I had an episode myself about 7-8 years ago, I was 21-22 at the time but I had tricked myself into thinking I had contracted HIV. It wasn't just, "oh let me check with my doctor first," no, instead I was researching symptoms and cases of HIV. I had a persistent cough, rashes, strange fevers, and so i went as far to look up how people live with HIV and various treatments. I ultimately got $900 worth of blood tests (my insurance covered $700 so I had to pay $200 out of pocket, U-S-A!!!!) and they came back negative. I laugh about it now and share the story as this "crazy thing I did when I was young." However, at the time my physical health had noticeably declined as a result of the constant anxiety I was feeling day in and day out. I had no appetite, I was thinning and pale. I struggled to keep food down, my sleep schedule was all over the place; see, much like your concerns over cancer, I wasnt just "concerned" I had HIV I was walking around "convinced" I had HIV. My physiological response was to the thoughts I had that I was HIV positive. And I was living life, depressed and overwhelmed, like I was already diagnosed with HIV. My struggle at the time was a challenge because I focused on the perception and worry about HIV, and spent ZERO time treating the anxiety.
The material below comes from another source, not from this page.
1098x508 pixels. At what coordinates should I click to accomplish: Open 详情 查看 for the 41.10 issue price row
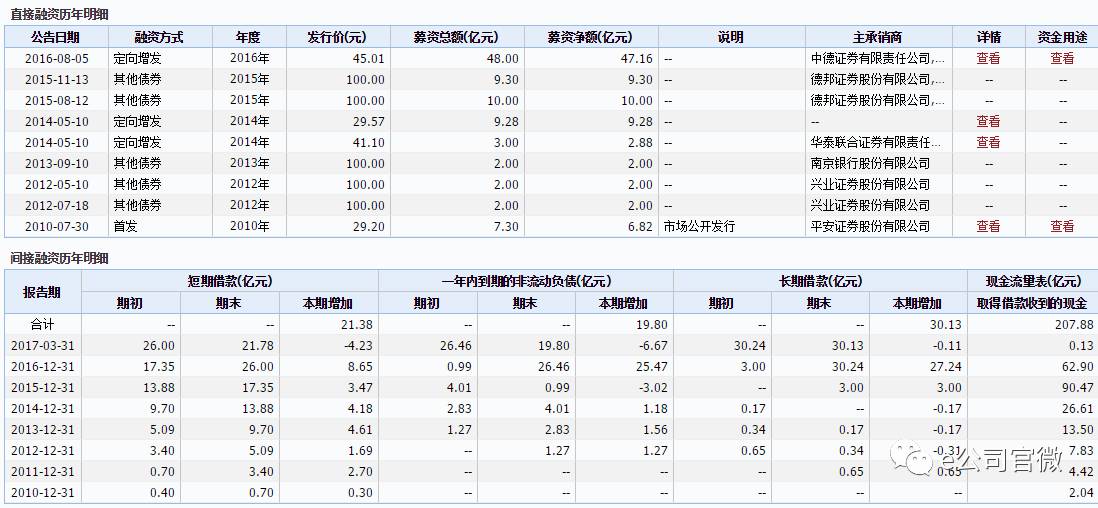pyautogui.click(x=988, y=142)
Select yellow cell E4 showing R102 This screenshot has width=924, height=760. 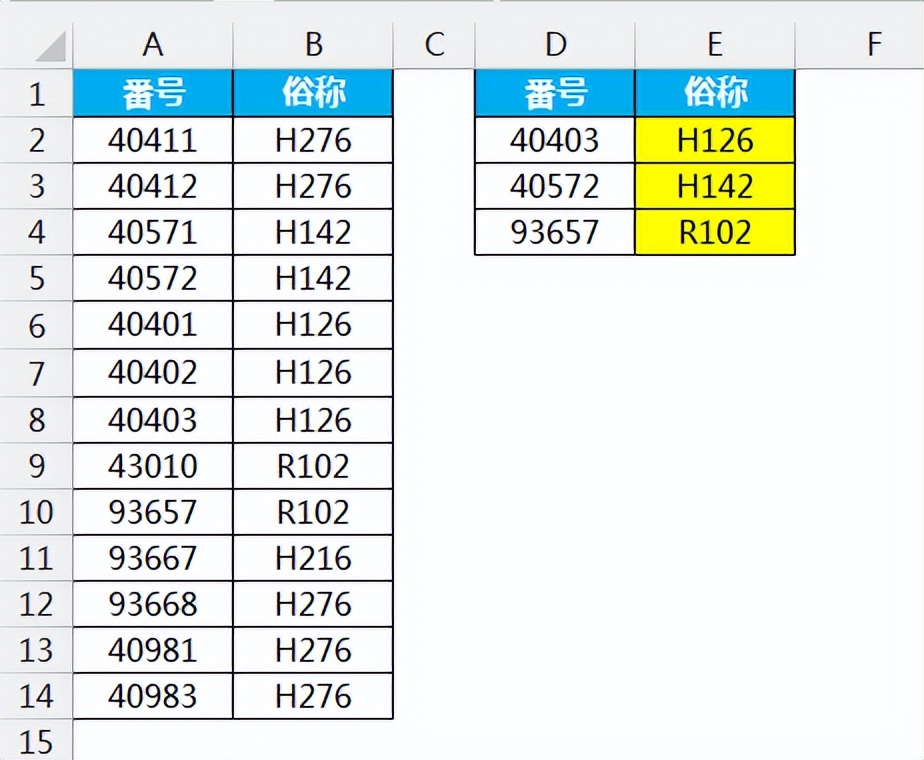point(715,233)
And it was the anxiety that was robbing me of my well being, not the Phantom disease i thought I had.

I hope since the time of your original post you're feeling better. But I would examine the feelings you had and the impact believing you had cancer had on your life. And know that you're susceptible to letting anxiety take the wheel. And I'm not judging, and I hope you don't feel judged, Im just speaking as someone that recognized that in himself. The trick is to rethink anxiety. Anxiety is the bodies way to prepare for danger. So if you're anxious about having cancer, know you should have anxiety about cancer because cancer is dangerous. So its normal to feel overehelmed about that. But if you're told there is no cancer; defer to the experts, and believe what they tell you. Avoid over researching on the Internet so you don't work yourself up.

I'll end by telling you I had another episode when I was 25. that time i was sure I had herpes. Went to the doctors, got tested, and results were negative. But for a short time I was once again convinced that I had an incurable disease. So be aware that these things will come and go. See the doctor if you feel like something is wrong, but before you believe something is actually wrong, wait to hear from your doctor. And tell yourself that you have done everything you can for the time being while you wait for the results.